I edit all genres. My focus is on short works (40K and under), but I'm glad to take on a full-length book if I have a slot open. Turnaround is about 1 day per 25K, once I start working. Payment is via Paypal, and I work in Track Changes in Word.

As a reminder, my price for proofreading and light edits is $.002/word (that's $20 per 10,000 words). More involved editing is $.003/word ($30 per 10,000 words). I have openings beginning next Monday (June 9), so let's chat!

Thanks again, guys. It's a privilege to help out a group as terrific as this one.


----------



## Sylvia R. Frost (Jan 8, 2014)

Those prices are a steal!


----------



## CraigInOregon (Aug 6, 2010)

The book Carol helped me with is now available. (It's the newest addition in my sig-line.)

I just re-read it again on my Kindle and I've yet to spot an oversight by her.

Dare I call it "my most well-proofed book to date?"

Because as soon as I do, someone's sure to pick up a copy and find SOMETHING. But they'll have to look pretty hard, this time, methinks.

She's earned my biz...


----------



## Carol Davis (Dec 9, 2013)

Thank you so much, Craig, Paul, Ani, HSh, and S.R.F!  When I decided to step into the editing business, I had no idea whether it would be any kind of a success, and I'm just thrilled beyond belief that you guys have been happy with my work.

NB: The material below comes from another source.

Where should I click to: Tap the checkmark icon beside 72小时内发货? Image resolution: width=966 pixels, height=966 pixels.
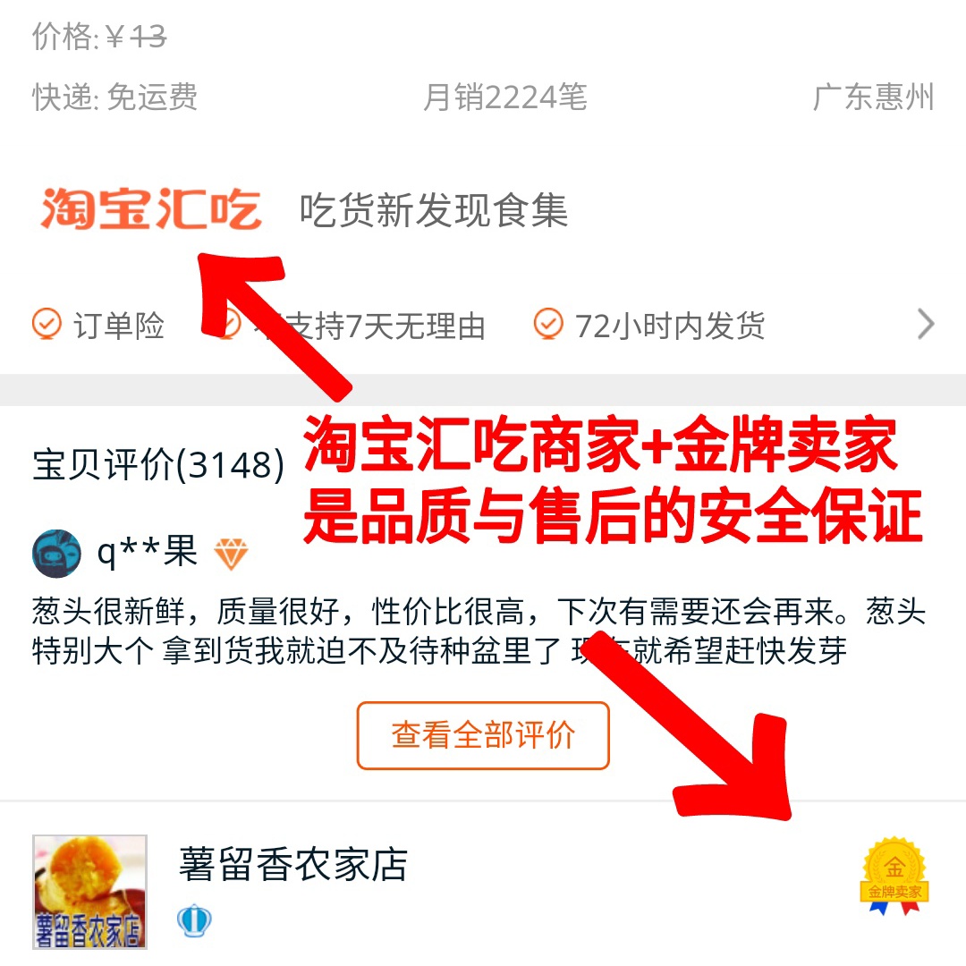(x=548, y=324)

Craig, it's exciting to see that cover!  Best of luck with the book.  

My schedule for June is almost fully booked, though I could probably squeak in a very short project or two.  And July is filling up quickly, so if you'd like to talk to me about an upcoming project, don't wait too long!  Right now I have availability for short projects from July 2-9.

Thanks again, everyone!  It's a joy getting to know all of you through our e-mails and your work.


----------



## I Give Up (Jan 27, 2014)

Just giving Carol a bump. I had her reproof my entire Claimed serial and she did a wonderful job. Sending her the manuscript for my next release tomorrow, hurry up and book her before I snatch up all of her open spots this summer!


----------



## Pete Joison (Apr 26, 2014)

You've got a lot of great feedback here Carol! Sounds like your new venture is off to a flying start.

You also sound like just what I need. I'll send you an email about my short story.


----------



## Maia Sepp Ross (May 10, 2013)

I would give Carol BIG 2 thumbs up - she's a delight to work with, has very fast turnaround and is, in all other ways, awesome.


----------



## I Give Up (Jan 27, 2014)

Carol has a very nonintrusive style when it comes to proofreading. She corrects all the mistakes and points out when something doesn't make sense, without critiquing the actual plot, which I love. I'm in the process of updating my manuscripts throughout the different sales channels. As of next week, every single one of my publications will have been proofed by her, and I couldn't be more pleased with the results.


----------



## Carol Davis (Dec 9, 2013)

Thanks, Viola and Maia!  It's a delight to work with both of you.

I have some dates open for shorter works (40K and under) in late July and early August.  At the moment, September and October are wide open.  If anyone would like to book some time, just shoot me a PM.  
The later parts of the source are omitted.